NVIDIA has been expanding its AI horizons for some time now, so it's time for AMD to offer something, too. On Tuesday, the company announced an AMD Instinct MI300X accelerator, "the world’s most advanced accelerator for generative AI."

It is based on the next-gen AMD CDNA 3 accelerator architecture and supports up to 192 GB of HBM3 memory to provide the power needed for large language model training and inference for generative AI workloads. AMD also introduced the AMD Instinct Platform, bringing together eight MI300X accelerators "for the ultimate solution for AI inference and training."

"AI is the defining technology shaping the next generation of computing and the largest strategic growth opportunity for AMD," said AMD Chair and CEO Dr. Lisa Su. "We are laser focused on accelerating the deployment of AMD AI platforms at scale in the data center, led by the launch of our Instinct MI300 accelerators planned for later this year and the growing ecosystem of enterprise-ready AI software optimized for our hardware."

The MI300X will be available to key customers starting in Q3. Moreover, AMD's Instinct MI300A, an APU accelerator for HPC and AI workloads, is now sampling to customers.

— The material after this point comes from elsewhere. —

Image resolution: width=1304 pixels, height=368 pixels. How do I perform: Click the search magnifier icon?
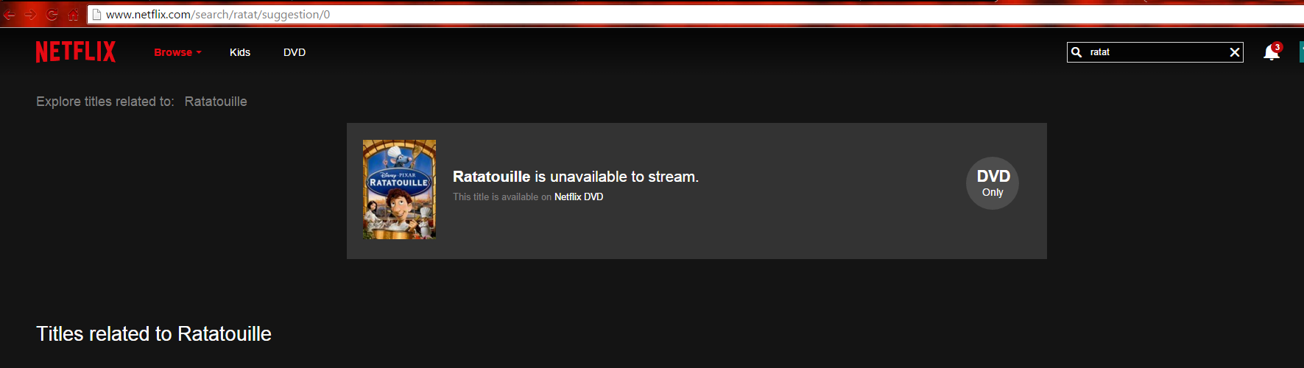point(1076,52)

In addition, AMD showcased the ROCm software ecosystem for data center accelerators. It will get “day zero” support for PyTorch 2.0 with ROCm release 5.4.2 on all AMD Instinct accelerators. Hugging Face will optimize thousands of its models on AMD platforms, "from AMD Instinct accelerators to AMD Ryzen and AMD EPYC processors, AMD Radeon GPUs and Versal and Alveo adaptive processors."

AMD also released a series of updates to its 4th Gen EPYC family:

  • Advancing the World’s Best Data Center CPU. AMD highlighted how the 4th Gen AMD EPYC processor continues to drive leadership performance and energy efficiency. AMD was joined by AWS to highlight a preview of the next generation Amazon Elastic Compute Cloud (Amazon EC2) M7a instances, powered by 4th Gen AMD EPYC processors (“Genoa”). Outside of the event, Oracle announced plans to make available new Oracle Computing Infrastructure (OCI) E5 instances with 4th Gen AMD EPYC processors.
  • No Compromise Cloud Native Computing. AMD introduced the 4th Gen AMD EPYC 97X4 processors, formerly codenamed “Bergamo.” With 128 “Zen 4c” cores per socket, these processors provide the greatest vCPU density1 and industry leading2 performance for applications that run in the cloud, and leadership energy efficiency. AMD was joined by Meta who discussed how these processors are well suited for their mainstay applications such as Instagram, WhatsApp and more; how Meta is seeing impressive performance gains with 4th Gen AMD EPYC 97x4 processors compared to 3rd Gen AMD EPYC across various workloads, while offering substantial TCO improvements as well, and how AMD and Meta optimized the EPYC CPUs for Meta’s power-efficiency and compute-density requirements.
  • Enabling Better Products With Technical Computing. AMD introduced the 4th Gen AMD EPYC processors with AMD 3D V-Cache™ technology, the world’s highest performance x86 server CPU for technical computing3. Microsoft announced the general availability of Azure HBv4 and HX instances, powered by 4th Gen AMD EPYC processors with AMD 3D V-Cache technology.